ECサイトのCRM施策で効果を生むためのポイント
顧客情報の管理、分析、施策実行の仕組みを構築する
上述のメリットのような状態を実現する前提として、相応の仕組みを構築する必要があり、以下のようなことが挙げられます。理想はすべてを満たすことですが、社内リソースや優先課題の判断に応じて順次整備していくのが現実的でしょう。
・顧客データの収集
・収集した顧客データを格納、管理するためのシステムとセキュリティ体制
・システムやツールの活用スキル
・顧客データの分析スキル
・分析結果を基にした戦略立案、実行の体制
4つのタイミングを制する
さらに「実行」の部分に焦点を絞り、ECサイトにおけるCRM施策で成果を生み出すためには、特に効果の高い「4つのタイミング」を押さえるとよいでしょう。
A:初回購入前後20分以内
B:定期継続中
C:解約時
D:解約後
本記事では、即効性があるECサイトのCRM施策の紹介として、この4つのタイミングごとに適切な施策を掘り下げて紹介していきます。
タイミングA:初回購入前後20分以内
最も効果が期待できるタイミングです。
たとえば、メルマガの開封率は平均30%程度ですが、注文完了画面の開封率は100%。計算上は3倍のポテンシャルを秘めていると言えます。
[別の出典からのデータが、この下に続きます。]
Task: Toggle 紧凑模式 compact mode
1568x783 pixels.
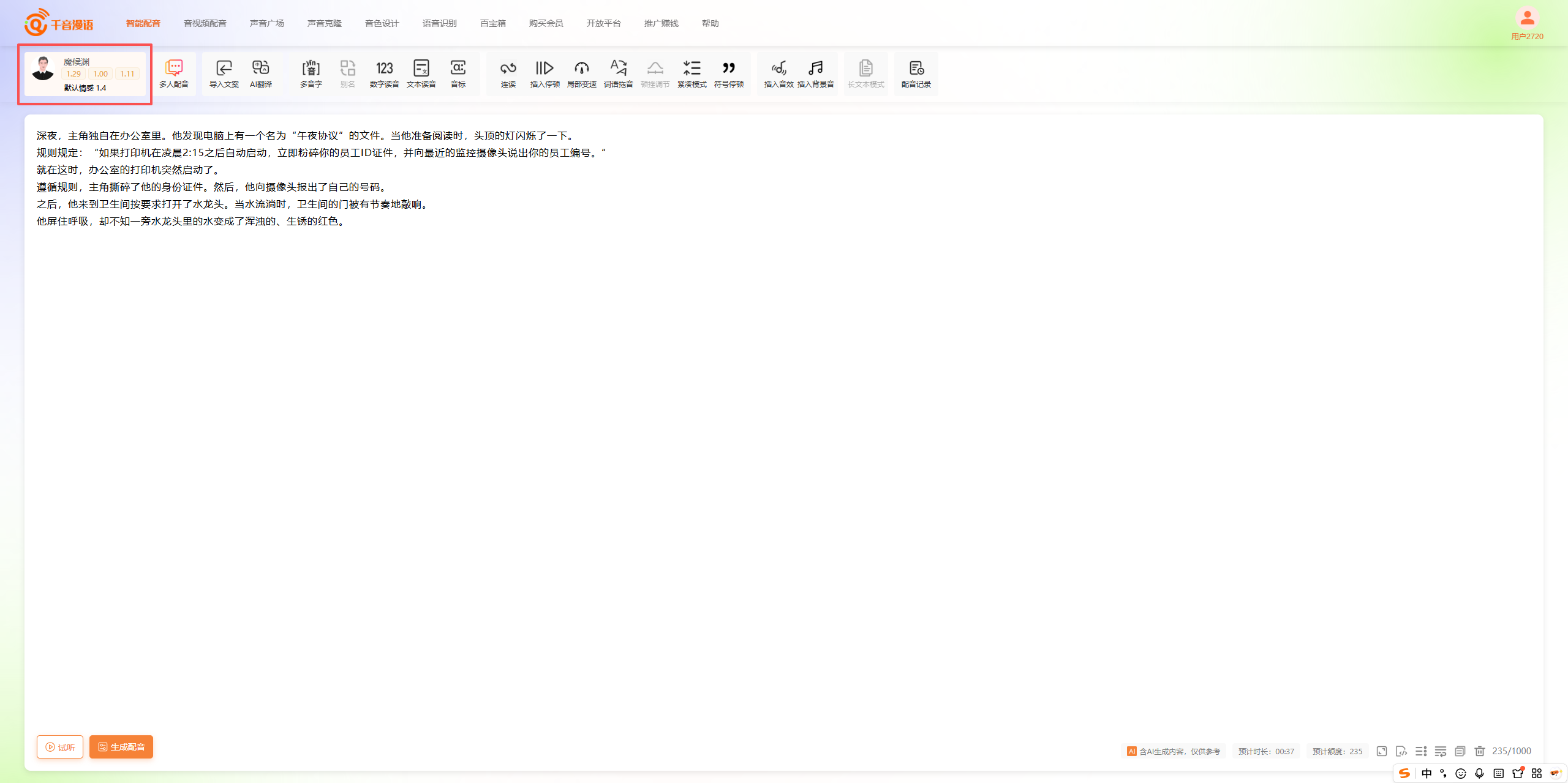Action: (692, 73)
「鉄は熱いうちに打て」の精神で、初回購入から間を空けずCRM施策を打つことが重要です。
施策①転売予防対策を行う
LTVが下がる原因の1つに、いま大きな問題となっている「転売」があります。いわゆる「転売ヤー」と言われる人たちは、定期購入商品の初回だけ購入したら即解約。その購入商品をメルカリ、ラクマ、楽天、Amazon、Yahoo!ショッピングなどのプラットフォームを通じて転売します。
ある通販会社では、LTVが極端に下がったことで不審に思い、調査すると「転売」による損失額が2,000万円に及んでいたことがわかりました。
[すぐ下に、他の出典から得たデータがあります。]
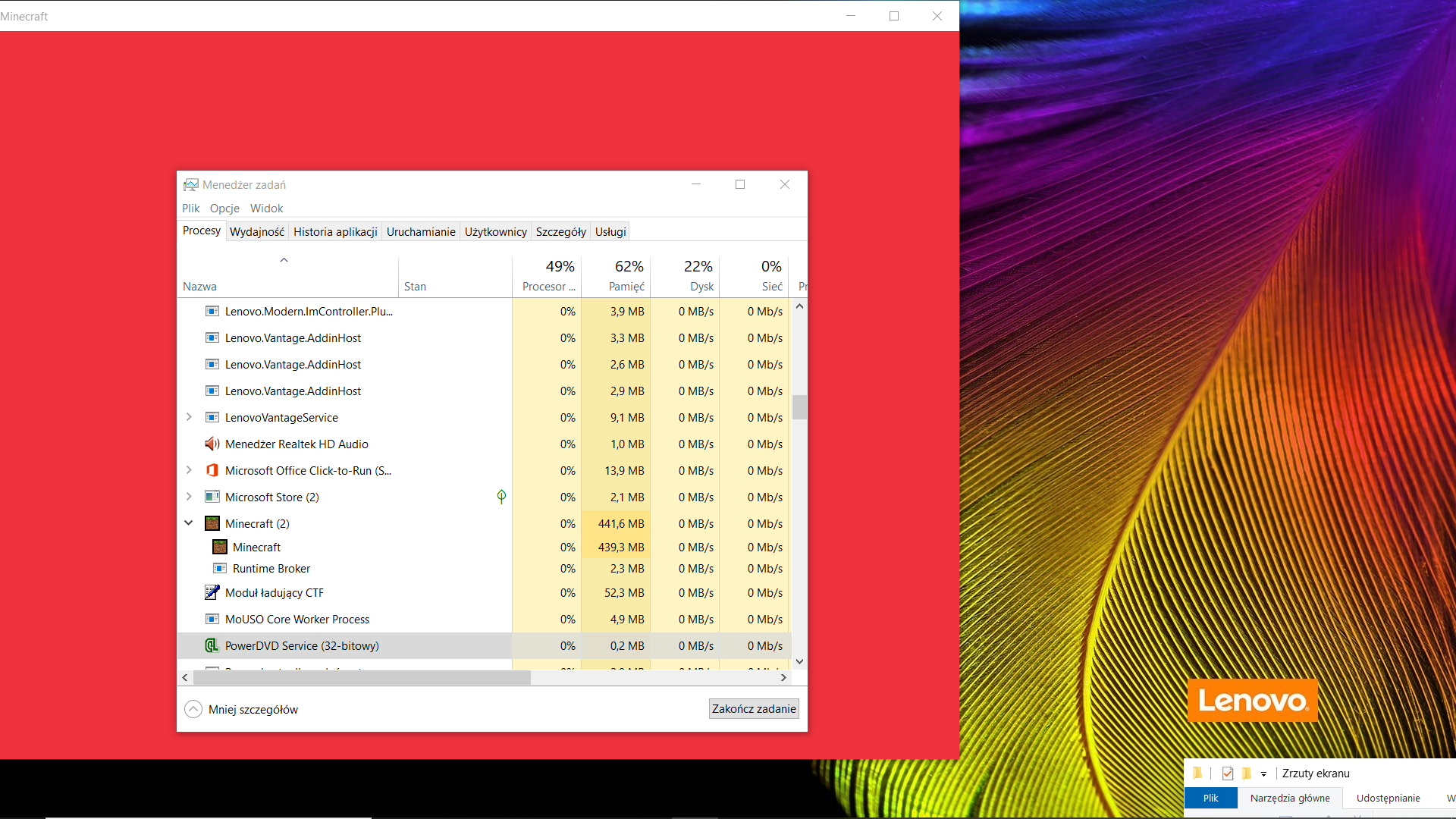
Task: Expand the Microsoft Store (2) group
Action: click(x=189, y=497)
具体的な施策内容:この「転売」対策については別記事で詳しく解説予定ですが、転売ヤーを防ぐ入り口対策、転売ヤーの出口をつぶす対策、そして規約を整備することで、LTVが大きく改善します。
施策②クレジットカードの選択率を引き上げる
決済方法に「後払い」と「クレジットカード」を用意している場合、クレジットカードの選択率を上げることがLTVの改善に直結します。独自調査によるデータでは、クレジットカード利用の顧客は、後払いの顧客に対して1.3~2倍、LTVが高いことがわかっています。
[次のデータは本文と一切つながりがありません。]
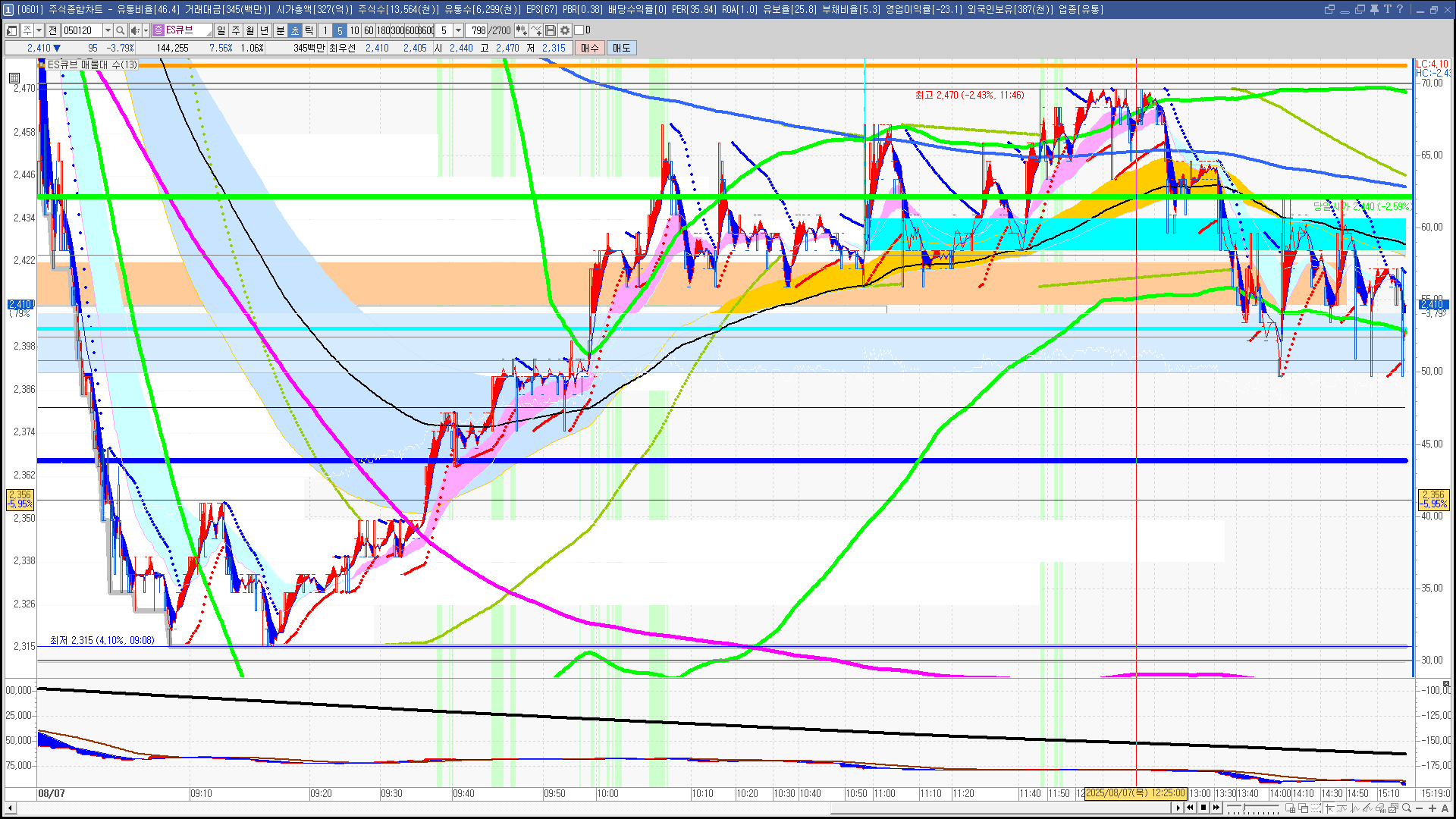Click the 매도 sell button
This screenshot has height=819, width=1456.
[x=622, y=48]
では、どのくらいのクレジットカード利用率が標準的かというと、3,000円未満の商品で30~40%、5,000円以上の商品で50~60%程度です。しかし、LP(ランディングページ)のフォームや、チャットbotなど後述の施策を実施すれば、10%ほどクレジットカード利用率を引き上げることが可能です。
具体的な施策内容:インセンティブ付与
クレジットカード利用率を引き上げるには、インセンティブの付与が有効です。
具体的には「クレジット選択なら●00円引き」「カード決済の方には商品Bプレゼント」といった手法です。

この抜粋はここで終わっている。